At BJP Physie, we believe that girls should be able to dance for their whole life. And so our choreography is tailored to the physical needs of their bodies, as they grow and mature – from a 3 year old in the preschooler class, right through childhood, adolescence and into adulthood. Physie is a life-long passion, with moves that will challenge you – your strength, your core control, your expression, your musicality and, yes your flexibility – but in a safe way.

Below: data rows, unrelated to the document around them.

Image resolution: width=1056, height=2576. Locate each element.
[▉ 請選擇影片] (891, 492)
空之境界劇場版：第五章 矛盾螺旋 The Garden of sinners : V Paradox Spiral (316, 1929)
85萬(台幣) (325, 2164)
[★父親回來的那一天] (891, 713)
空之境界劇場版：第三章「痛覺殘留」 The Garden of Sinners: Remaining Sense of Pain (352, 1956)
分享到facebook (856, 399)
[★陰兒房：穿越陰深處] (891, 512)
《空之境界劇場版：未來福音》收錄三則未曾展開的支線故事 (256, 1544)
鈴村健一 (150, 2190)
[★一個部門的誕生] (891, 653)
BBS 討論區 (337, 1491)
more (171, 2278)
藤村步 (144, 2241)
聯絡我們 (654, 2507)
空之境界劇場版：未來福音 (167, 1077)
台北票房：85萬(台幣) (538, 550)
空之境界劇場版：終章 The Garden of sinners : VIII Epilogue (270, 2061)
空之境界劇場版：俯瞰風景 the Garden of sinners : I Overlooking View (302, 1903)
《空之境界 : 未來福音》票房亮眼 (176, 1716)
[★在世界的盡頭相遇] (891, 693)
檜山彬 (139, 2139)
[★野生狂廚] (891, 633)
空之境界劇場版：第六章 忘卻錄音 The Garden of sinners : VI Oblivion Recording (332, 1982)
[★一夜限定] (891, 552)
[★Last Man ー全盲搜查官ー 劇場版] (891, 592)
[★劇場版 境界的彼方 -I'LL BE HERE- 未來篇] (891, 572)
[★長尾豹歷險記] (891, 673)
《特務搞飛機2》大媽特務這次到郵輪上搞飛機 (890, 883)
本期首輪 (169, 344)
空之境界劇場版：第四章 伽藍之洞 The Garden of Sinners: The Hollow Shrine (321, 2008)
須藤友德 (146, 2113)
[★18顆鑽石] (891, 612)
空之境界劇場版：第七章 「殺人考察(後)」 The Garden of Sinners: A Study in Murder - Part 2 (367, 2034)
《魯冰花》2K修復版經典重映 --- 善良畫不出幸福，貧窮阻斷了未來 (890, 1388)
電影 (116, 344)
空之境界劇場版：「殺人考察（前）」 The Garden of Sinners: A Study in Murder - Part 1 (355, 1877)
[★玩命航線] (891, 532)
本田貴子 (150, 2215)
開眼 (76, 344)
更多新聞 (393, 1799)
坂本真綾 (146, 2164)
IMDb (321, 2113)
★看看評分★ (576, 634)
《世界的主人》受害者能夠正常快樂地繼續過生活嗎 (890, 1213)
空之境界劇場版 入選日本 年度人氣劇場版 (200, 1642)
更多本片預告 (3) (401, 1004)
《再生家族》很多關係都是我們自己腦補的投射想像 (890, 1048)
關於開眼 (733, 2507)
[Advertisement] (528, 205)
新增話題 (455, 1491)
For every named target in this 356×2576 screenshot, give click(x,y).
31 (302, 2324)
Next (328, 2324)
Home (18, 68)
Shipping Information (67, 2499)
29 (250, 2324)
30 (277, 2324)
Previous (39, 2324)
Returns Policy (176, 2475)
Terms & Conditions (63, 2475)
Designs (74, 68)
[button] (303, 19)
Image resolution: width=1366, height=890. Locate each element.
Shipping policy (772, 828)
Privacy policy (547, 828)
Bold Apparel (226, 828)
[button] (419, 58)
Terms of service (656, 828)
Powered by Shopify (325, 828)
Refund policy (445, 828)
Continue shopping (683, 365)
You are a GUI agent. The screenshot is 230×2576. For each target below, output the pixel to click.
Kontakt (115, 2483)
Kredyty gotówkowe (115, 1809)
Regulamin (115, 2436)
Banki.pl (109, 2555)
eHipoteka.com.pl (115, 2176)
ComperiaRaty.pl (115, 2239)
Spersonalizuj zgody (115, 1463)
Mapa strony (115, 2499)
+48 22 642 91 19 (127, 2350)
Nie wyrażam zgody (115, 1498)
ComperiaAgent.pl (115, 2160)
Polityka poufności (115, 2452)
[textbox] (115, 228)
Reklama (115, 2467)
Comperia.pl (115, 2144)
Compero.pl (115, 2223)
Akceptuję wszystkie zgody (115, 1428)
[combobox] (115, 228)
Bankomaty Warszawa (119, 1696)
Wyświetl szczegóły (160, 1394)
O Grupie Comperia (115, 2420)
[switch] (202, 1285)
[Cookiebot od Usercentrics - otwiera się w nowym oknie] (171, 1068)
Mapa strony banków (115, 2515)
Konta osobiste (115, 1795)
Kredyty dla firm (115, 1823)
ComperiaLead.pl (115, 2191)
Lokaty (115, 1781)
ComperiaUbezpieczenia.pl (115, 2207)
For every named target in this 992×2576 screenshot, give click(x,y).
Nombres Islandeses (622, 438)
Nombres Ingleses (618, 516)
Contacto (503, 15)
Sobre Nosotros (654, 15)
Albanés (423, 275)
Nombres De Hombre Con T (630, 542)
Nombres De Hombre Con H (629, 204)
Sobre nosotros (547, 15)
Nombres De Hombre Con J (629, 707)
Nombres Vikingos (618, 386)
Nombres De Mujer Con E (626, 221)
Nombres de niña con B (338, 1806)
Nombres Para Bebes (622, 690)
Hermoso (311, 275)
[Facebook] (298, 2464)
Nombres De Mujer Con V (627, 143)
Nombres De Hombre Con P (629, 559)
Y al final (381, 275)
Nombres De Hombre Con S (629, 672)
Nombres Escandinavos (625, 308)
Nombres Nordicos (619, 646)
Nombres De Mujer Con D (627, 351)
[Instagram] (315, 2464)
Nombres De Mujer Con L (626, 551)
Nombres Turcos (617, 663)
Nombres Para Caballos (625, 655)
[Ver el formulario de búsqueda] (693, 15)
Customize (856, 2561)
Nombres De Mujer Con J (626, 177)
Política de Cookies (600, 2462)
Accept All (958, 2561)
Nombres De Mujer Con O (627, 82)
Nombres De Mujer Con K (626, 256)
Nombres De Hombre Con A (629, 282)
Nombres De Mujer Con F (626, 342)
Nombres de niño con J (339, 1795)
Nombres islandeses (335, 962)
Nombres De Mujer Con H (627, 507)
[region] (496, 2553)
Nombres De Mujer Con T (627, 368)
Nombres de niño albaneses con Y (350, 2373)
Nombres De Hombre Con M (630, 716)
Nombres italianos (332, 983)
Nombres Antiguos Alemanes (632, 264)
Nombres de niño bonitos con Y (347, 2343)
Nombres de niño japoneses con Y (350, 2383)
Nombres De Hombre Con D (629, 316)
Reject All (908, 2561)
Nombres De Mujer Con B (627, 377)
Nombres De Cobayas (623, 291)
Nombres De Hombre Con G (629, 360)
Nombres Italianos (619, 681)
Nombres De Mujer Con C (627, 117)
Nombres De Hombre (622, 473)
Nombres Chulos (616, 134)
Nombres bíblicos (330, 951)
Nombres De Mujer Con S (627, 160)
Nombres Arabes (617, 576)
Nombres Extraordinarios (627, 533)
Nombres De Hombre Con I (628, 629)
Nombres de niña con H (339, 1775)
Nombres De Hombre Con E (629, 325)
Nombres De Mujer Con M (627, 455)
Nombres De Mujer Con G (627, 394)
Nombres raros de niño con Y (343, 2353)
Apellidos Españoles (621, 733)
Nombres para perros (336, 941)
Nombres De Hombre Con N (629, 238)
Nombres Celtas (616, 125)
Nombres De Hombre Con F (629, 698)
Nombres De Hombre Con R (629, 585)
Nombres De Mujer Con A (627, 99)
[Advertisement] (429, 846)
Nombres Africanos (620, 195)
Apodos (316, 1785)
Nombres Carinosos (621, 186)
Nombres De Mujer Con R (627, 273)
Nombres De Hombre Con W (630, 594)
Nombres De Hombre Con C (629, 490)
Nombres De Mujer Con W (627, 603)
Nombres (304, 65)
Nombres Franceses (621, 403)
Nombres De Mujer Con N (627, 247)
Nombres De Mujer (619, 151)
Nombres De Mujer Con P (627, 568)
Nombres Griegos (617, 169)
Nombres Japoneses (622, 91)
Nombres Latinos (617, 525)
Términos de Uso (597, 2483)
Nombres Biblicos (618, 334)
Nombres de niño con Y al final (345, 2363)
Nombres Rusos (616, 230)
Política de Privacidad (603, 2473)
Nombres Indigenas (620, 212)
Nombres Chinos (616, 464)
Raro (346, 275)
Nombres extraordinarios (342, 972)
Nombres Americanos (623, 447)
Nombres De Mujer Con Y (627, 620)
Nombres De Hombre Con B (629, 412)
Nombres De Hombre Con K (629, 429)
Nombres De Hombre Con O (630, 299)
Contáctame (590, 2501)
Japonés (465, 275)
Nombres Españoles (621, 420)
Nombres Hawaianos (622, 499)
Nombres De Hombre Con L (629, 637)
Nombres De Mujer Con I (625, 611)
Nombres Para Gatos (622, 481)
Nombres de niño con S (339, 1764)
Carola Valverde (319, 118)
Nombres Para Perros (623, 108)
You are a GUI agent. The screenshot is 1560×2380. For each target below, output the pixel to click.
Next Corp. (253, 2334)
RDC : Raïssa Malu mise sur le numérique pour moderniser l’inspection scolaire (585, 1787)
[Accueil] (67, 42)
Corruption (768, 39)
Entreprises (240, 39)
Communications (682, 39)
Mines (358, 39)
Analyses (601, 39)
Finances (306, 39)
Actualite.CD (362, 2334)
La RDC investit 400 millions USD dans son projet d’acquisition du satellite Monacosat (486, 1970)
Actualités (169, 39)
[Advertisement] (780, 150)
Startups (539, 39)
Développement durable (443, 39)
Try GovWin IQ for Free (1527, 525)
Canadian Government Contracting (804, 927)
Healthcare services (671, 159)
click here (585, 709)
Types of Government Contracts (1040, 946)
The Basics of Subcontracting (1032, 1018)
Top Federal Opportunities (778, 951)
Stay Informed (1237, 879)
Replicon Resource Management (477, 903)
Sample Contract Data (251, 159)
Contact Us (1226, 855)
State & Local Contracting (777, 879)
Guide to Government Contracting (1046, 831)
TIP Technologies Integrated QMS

There is a dangerous trend among young dancers to oversplit which is causing serious injury, especially for young teenagers. Oversplits are DANGEROUS and are not recommended for girls. The medical profession warns against oversplits, particularly physiotherapists who regularly see the damage caused. Here’s why oversplits are harmful…
Ligaments are not elastic like muscles. Once they are stretched to 104% of their original laxity, they can never return to the same length. Ever.
Girls aged 10-15 years old experience growth spurts. Damage to their bone growth plates from oversplits during these years can affect how bones develop into adulthood, with possible bone deformity resulting. In the oversplits there is excess anterior compression of the hip which can lead to instability of the joint, torn ligaments and damage to cartilage.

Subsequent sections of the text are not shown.